### Set of tasks
1 > From the post on publishing about human origins, list every detail given in its header lines before the message body begins.
2 > In the post on publishing about human origins, what reason does Grehan give for the paper not dealing with why the morphological and molecular evidence disagree?

### Study text
##########

Publishing on human origins

John Grehan jgrehan at TPBMAIL.NET
Fri May 28 13:12:40 CDT 2004


Peter Werner raised some very germane questions. My comments as follows:

>My first question would be how effectively did the paper you are
>talking about deal with the whole question of why the morphological
>evidence and the molecular evidence are at odds, and what may be wrong
>with the particular molecular sequences or phylogenetic techniques that
>is leading to aberrant conclusions.

This was not addressed as it was not the purpose of the paper. However, the
editors evidently did not want that to be addressed or they would have made
that suggestion.

>If the papers argument is,
>effectively, "The molecular data don't agree with my interpretation of
>the morphological data, therefore the molecular data are wrong," then I
>can't blame Natural History for not taking the article.

No that was not the paper's argument (see comments in other recent posting).

>The author maynot have molecular data to support his or her position, but
>the author
>must still provide some explanation as to how others have found
>molecular data that seemingly falsify the author's conclusions.

##########

### Extracted entries
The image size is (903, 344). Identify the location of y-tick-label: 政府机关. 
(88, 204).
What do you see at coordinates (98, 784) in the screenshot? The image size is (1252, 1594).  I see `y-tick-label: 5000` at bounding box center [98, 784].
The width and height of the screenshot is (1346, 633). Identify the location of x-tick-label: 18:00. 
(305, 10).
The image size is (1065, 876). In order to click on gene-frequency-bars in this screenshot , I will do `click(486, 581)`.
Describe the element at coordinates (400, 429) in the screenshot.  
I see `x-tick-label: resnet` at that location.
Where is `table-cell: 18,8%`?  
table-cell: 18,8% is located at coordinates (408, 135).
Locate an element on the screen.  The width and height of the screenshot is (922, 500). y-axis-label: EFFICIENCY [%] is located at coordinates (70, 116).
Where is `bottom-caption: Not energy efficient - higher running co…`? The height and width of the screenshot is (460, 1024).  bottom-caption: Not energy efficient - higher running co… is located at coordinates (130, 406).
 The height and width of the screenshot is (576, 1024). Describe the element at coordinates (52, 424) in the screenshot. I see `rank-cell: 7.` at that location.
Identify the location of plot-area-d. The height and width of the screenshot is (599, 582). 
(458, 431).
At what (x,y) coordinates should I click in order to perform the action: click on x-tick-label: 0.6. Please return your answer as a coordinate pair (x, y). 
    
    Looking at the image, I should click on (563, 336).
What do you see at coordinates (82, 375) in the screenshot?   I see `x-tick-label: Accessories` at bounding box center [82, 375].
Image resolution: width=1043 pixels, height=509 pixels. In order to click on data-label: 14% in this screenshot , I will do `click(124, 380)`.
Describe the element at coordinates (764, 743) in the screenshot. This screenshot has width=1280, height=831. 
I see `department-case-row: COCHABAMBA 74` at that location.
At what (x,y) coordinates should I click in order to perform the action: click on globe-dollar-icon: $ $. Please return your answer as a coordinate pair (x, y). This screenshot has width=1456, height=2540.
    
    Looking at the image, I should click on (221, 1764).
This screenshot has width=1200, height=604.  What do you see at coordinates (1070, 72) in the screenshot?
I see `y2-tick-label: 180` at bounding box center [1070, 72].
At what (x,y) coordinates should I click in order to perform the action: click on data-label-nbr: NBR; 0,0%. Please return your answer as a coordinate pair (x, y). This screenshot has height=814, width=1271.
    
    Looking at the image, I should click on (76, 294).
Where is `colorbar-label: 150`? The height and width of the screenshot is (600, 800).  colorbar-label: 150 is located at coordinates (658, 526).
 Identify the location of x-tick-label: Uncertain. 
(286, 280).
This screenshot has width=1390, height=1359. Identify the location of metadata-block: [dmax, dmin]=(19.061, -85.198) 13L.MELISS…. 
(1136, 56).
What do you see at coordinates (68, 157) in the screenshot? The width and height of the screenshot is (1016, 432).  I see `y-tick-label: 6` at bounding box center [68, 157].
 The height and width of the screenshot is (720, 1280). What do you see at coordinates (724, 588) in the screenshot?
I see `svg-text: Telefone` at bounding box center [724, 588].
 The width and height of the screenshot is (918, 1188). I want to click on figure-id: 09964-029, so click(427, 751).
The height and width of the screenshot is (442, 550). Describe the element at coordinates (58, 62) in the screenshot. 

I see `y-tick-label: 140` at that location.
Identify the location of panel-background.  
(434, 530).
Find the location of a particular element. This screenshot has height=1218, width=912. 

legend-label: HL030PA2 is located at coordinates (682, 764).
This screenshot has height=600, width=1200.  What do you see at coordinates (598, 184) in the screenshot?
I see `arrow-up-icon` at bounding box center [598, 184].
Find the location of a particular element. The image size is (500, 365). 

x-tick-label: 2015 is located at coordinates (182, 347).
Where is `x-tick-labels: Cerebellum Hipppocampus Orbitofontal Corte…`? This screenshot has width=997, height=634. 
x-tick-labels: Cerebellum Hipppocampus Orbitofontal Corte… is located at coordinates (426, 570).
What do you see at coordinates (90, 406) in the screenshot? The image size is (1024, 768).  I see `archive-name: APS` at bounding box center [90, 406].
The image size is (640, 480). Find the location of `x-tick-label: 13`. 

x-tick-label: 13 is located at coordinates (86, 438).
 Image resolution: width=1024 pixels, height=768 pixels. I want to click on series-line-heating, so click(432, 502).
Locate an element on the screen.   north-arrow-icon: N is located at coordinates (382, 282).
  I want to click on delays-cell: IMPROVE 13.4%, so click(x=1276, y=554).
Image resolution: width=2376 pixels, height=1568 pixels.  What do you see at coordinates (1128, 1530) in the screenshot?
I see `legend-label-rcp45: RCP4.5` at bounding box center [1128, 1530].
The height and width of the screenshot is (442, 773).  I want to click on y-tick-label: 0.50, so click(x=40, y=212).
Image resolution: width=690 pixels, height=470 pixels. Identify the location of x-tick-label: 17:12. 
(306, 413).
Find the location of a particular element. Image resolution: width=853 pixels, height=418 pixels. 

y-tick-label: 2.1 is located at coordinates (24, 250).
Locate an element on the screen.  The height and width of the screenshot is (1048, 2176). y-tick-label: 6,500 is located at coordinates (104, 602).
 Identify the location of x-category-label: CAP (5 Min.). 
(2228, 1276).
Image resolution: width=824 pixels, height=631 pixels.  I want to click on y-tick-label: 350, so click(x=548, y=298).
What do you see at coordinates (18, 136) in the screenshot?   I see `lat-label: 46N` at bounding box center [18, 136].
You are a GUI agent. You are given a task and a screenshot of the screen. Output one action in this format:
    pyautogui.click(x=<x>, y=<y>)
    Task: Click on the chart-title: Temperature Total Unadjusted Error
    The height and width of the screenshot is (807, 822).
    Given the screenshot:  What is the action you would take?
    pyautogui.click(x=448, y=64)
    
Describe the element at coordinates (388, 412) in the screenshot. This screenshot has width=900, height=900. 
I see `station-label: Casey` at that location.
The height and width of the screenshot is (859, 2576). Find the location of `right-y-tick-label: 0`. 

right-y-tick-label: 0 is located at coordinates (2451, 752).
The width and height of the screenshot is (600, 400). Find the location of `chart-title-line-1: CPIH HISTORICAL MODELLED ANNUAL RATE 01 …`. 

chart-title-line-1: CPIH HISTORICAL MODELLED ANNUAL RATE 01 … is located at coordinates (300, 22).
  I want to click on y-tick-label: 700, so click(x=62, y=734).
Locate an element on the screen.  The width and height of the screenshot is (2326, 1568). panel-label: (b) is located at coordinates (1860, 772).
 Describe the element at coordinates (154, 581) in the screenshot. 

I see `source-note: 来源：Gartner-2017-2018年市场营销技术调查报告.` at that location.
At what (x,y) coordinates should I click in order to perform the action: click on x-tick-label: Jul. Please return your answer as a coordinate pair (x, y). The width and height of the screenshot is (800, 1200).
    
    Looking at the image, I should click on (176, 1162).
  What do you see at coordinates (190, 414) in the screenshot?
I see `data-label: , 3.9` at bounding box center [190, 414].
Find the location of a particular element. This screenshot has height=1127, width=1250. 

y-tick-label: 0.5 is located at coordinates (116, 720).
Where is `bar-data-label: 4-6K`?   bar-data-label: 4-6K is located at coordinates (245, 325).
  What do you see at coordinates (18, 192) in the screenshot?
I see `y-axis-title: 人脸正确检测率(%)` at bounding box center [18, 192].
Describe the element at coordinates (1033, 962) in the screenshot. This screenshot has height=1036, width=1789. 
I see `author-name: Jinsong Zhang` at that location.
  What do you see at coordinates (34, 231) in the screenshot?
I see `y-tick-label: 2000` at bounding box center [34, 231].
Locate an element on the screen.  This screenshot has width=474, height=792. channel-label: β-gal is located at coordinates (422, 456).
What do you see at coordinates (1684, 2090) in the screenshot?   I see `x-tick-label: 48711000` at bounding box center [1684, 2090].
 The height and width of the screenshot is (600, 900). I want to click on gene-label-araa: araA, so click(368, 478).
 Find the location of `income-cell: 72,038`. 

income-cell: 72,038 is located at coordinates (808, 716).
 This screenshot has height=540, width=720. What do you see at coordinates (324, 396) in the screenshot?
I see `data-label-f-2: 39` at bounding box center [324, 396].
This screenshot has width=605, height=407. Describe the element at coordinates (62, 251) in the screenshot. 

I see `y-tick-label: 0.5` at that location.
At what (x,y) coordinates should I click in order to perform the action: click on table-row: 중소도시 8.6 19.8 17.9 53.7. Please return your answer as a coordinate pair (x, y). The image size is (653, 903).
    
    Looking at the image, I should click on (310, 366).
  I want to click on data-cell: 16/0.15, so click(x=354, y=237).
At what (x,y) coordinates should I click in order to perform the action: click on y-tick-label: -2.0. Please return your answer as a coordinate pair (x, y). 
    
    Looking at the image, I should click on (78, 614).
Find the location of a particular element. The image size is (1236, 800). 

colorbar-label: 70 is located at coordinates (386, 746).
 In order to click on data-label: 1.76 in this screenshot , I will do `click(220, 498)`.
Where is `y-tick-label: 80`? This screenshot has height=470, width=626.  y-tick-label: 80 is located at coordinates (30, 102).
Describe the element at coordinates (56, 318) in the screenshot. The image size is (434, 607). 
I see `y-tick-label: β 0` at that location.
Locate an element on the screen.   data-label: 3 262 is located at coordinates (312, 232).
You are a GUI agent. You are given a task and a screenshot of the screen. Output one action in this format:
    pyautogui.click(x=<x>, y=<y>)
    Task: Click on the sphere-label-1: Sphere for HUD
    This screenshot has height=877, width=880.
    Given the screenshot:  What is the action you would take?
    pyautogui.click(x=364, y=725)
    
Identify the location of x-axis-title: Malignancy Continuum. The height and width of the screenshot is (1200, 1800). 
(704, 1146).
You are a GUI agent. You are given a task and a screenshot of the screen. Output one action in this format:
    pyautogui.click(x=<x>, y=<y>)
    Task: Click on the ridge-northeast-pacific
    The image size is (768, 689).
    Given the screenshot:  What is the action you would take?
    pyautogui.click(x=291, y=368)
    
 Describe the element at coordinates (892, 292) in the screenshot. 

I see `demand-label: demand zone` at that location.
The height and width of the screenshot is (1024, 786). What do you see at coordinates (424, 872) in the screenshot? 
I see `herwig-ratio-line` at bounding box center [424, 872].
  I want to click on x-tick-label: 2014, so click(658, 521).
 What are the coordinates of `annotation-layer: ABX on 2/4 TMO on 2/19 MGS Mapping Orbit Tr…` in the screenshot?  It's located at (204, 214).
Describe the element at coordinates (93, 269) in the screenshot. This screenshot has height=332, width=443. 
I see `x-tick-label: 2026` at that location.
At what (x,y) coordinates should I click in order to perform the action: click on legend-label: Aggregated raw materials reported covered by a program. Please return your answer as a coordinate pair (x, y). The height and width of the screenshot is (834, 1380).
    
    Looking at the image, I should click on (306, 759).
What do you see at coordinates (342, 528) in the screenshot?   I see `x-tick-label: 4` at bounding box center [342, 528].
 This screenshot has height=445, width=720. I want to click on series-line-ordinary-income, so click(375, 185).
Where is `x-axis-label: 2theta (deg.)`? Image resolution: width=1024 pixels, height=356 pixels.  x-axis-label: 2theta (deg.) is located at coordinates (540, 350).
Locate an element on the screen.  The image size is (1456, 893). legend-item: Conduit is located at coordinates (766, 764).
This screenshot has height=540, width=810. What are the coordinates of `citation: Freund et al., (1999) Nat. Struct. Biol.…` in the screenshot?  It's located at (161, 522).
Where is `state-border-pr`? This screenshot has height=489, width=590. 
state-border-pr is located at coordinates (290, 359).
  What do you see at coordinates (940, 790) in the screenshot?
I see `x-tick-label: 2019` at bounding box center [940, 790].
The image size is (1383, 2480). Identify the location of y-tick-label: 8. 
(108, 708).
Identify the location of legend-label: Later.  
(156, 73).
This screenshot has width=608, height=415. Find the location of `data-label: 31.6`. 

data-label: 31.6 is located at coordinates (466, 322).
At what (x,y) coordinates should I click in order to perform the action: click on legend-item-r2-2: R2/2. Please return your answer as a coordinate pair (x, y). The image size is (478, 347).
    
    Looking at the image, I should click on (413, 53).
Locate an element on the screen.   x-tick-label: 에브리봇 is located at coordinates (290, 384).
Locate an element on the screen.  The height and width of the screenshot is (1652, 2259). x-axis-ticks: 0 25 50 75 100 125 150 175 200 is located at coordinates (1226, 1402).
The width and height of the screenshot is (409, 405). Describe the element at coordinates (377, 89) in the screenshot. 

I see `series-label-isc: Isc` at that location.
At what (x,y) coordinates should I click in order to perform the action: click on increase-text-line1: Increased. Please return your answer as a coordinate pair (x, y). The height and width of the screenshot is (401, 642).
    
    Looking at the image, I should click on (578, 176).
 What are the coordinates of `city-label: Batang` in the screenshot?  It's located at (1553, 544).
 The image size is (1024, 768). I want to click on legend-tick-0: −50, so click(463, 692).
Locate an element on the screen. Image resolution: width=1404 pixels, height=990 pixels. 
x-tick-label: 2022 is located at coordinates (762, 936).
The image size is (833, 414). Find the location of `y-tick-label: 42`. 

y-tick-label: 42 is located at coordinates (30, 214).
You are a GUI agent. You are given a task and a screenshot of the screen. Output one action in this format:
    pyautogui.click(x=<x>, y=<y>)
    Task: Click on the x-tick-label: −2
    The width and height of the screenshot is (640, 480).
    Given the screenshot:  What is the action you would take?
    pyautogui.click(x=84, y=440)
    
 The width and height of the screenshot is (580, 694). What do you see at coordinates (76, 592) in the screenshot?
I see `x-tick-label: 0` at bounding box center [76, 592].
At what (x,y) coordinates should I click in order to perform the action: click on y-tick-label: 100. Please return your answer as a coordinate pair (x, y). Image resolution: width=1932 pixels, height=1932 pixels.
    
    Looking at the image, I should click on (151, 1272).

##########

### List of answers
1 >
- Subject: Publishing on human origins
- Sender: John Grehan
- Address: jgrehan at TPBMAIL.NET
- Date and time: Fri May 28 13:12:40 CDT 2004

2 > It was not the purpose of the paper.